__WHAT IS EXPECTED__: Each of the entries should be output exactly, with nothing left out.

Segment Start: GIVEN DATA

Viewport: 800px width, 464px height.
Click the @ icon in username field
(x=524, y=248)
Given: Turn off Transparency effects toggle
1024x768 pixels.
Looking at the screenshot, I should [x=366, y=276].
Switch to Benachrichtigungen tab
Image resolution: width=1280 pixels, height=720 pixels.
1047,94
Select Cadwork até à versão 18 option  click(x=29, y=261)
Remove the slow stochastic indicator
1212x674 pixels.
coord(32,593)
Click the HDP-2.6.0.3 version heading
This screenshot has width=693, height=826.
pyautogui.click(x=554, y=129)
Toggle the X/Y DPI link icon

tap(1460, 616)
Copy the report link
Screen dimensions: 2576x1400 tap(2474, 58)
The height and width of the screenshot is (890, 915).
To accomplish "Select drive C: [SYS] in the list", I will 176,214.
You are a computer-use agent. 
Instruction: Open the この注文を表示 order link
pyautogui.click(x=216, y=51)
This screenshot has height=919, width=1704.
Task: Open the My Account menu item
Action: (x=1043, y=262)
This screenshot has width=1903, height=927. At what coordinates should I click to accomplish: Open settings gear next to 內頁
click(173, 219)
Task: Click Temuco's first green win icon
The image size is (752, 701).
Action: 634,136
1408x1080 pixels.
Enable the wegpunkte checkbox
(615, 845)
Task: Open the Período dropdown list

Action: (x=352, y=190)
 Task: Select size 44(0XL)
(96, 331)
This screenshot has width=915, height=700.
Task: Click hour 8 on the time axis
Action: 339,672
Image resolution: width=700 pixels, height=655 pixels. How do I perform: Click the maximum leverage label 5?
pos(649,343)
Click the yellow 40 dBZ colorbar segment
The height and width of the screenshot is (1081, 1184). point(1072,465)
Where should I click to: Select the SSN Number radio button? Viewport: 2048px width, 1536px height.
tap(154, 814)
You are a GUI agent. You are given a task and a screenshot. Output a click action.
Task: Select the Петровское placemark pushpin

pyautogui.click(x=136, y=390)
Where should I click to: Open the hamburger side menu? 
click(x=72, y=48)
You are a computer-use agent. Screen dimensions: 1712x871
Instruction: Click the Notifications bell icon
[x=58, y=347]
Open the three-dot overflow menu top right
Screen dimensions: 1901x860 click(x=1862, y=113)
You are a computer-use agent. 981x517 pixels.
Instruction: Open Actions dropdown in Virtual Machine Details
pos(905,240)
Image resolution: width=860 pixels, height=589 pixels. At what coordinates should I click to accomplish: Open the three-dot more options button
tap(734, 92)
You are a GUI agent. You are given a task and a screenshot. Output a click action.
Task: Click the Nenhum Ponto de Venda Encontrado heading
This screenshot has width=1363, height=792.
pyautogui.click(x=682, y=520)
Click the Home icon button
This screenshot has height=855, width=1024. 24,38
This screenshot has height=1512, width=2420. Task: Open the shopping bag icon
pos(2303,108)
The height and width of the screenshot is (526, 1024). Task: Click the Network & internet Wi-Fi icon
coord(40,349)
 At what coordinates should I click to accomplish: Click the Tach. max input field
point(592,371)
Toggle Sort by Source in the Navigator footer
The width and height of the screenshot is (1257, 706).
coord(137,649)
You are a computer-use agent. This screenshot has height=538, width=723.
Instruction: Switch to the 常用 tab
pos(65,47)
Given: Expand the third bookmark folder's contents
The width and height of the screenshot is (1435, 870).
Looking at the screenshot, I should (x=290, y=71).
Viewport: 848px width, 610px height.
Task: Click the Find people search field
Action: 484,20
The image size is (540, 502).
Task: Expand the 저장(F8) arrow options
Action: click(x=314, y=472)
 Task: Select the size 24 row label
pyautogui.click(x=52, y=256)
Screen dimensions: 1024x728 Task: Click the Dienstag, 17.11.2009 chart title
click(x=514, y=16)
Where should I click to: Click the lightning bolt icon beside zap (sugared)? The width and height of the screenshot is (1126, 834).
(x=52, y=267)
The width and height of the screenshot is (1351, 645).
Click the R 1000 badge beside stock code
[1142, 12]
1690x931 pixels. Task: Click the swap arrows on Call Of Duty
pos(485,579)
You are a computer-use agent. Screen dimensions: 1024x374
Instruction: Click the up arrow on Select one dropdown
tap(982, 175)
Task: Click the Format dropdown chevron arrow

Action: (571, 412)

Segment End: GIVEN DATA

__ANSWER SECTION__:
Viewport: 800px width, 464px height.
Click the @ icon in username field
(x=524, y=248)
Given: Turn off Transparency effects toggle
1024x768 pixels.
Looking at the screenshot, I should [x=366, y=276].
Switch to Benachrichtigungen tab
Image resolution: width=1280 pixels, height=720 pixels.
1047,94
Select Cadwork até à versão 18 option  click(x=29, y=261)
Remove the slow stochastic indicator
1212x674 pixels.
coord(32,593)
Click the HDP-2.6.0.3 version heading
This screenshot has width=693, height=826.
pyautogui.click(x=554, y=129)
Toggle the X/Y DPI link icon

tap(1460, 616)
Copy the report link
Screen dimensions: 2576x1400 tap(2474, 58)
The height and width of the screenshot is (890, 915).
To accomplish "Select drive C: [SYS] in the list", I will 176,214.
You are a computer-use agent. 
Instruction: Open the この注文を表示 order link
pyautogui.click(x=216, y=51)
This screenshot has height=919, width=1704.
Task: Open the My Account menu item
Action: (x=1043, y=262)
This screenshot has width=1903, height=927. At what coordinates should I click to accomplish: Open settings gear next to 內頁
click(173, 219)
Task: Click Temuco's first green win icon
The image size is (752, 701).
Action: 634,136
1408x1080 pixels.
Enable the wegpunkte checkbox
(615, 845)
Task: Open the Período dropdown list

Action: (x=352, y=190)
 Task: Select size 44(0XL)
(96, 331)
This screenshot has width=915, height=700.
Task: Click hour 8 on the time axis
Action: 339,672
Image resolution: width=700 pixels, height=655 pixels. How do I perform: Click the maximum leverage label 5?
pos(649,343)
Click the yellow 40 dBZ colorbar segment
The height and width of the screenshot is (1081, 1184). point(1072,465)
Where should I click to: Select the SSN Number radio button? Viewport: 2048px width, 1536px height.
tap(154, 814)
You are a GUI agent. You are given a task and a screenshot. Output a click action.
Task: Select the Петровское placemark pushpin

pyautogui.click(x=136, y=390)
Where should I click to: Open the hamburger side menu? 
click(x=72, y=48)
You are a computer-use agent. Screen dimensions: 1712x871
Instruction: Click the Notifications bell icon
[x=58, y=347]
Open the three-dot overflow menu top right
Screen dimensions: 1901x860 click(x=1862, y=113)
You are a computer-use agent. 981x517 pixels.
Instruction: Open Actions dropdown in Virtual Machine Details
pos(905,240)
Image resolution: width=860 pixels, height=589 pixels. At what coordinates should I click to accomplish: Open the three-dot more options button
tap(734, 92)
You are a GUI agent. You are given a task and a screenshot. Output a click action.
Task: Click the Nenhum Ponto de Venda Encontrado heading
This screenshot has width=1363, height=792.
pyautogui.click(x=682, y=520)
Click the Home icon button
This screenshot has height=855, width=1024. 24,38
This screenshot has height=1512, width=2420. Task: Open the shopping bag icon
pos(2303,108)
The height and width of the screenshot is (526, 1024). Task: Click the Network & internet Wi-Fi icon
coord(40,349)
 At what coordinates should I click to accomplish: Click the Tach. max input field
point(592,371)
Toggle Sort by Source in the Navigator footer
The width and height of the screenshot is (1257, 706).
coord(137,649)
You are a computer-use agent. This screenshot has height=538, width=723.
Instruction: Switch to the 常用 tab
pos(65,47)
Given: Expand the third bookmark folder's contents
The width and height of the screenshot is (1435, 870).
Looking at the screenshot, I should (x=290, y=71).
Viewport: 848px width, 610px height.
Task: Click the Find people search field
Action: 484,20
The image size is (540, 502).
Task: Expand the 저장(F8) arrow options
Action: click(x=314, y=472)
 Task: Select the size 24 row label
pyautogui.click(x=52, y=256)
Screen dimensions: 1024x728 Task: Click the Dienstag, 17.11.2009 chart title
click(x=514, y=16)
Where should I click to: Click the lightning bolt icon beside zap (sugared)? The width and height of the screenshot is (1126, 834).
(x=52, y=267)
The width and height of the screenshot is (1351, 645).
Click the R 1000 badge beside stock code
[1142, 12]
1690x931 pixels. Task: Click the swap arrows on Call Of Duty
pos(485,579)
You are a computer-use agent. Screen dimensions: 1024x374
Instruction: Click the up arrow on Select one dropdown
tap(982, 175)
Task: Click the Format dropdown chevron arrow

Action: (571, 412)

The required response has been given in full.